**Exercise**
Beneath this instruction is a block of data; output from it exactly the lines that run from the one containing "Where should I click to: Open" through the one containing "the blue legend", inclusive.

#### Data in this exercise ####

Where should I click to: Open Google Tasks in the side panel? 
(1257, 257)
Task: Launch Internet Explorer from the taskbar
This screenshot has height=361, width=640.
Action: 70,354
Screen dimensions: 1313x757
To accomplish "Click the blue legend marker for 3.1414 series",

####
#### Data in this exercise ####

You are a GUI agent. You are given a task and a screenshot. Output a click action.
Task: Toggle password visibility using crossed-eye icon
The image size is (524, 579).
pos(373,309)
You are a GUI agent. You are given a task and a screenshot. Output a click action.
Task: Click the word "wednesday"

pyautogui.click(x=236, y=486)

####
#### Data in this exercise ####

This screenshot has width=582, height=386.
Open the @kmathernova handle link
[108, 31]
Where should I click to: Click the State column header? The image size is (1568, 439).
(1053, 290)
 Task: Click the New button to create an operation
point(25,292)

####

**Answer for the task**
Where should I click to: Open Google Tasks in the side panel? 
(1257, 257)
Task: Launch Internet Explorer from the taskbar
This screenshot has height=361, width=640.
Action: 70,354
Screen dimensions: 1313x757
To accomplish "Click the blue legend marker for 3.1414 series",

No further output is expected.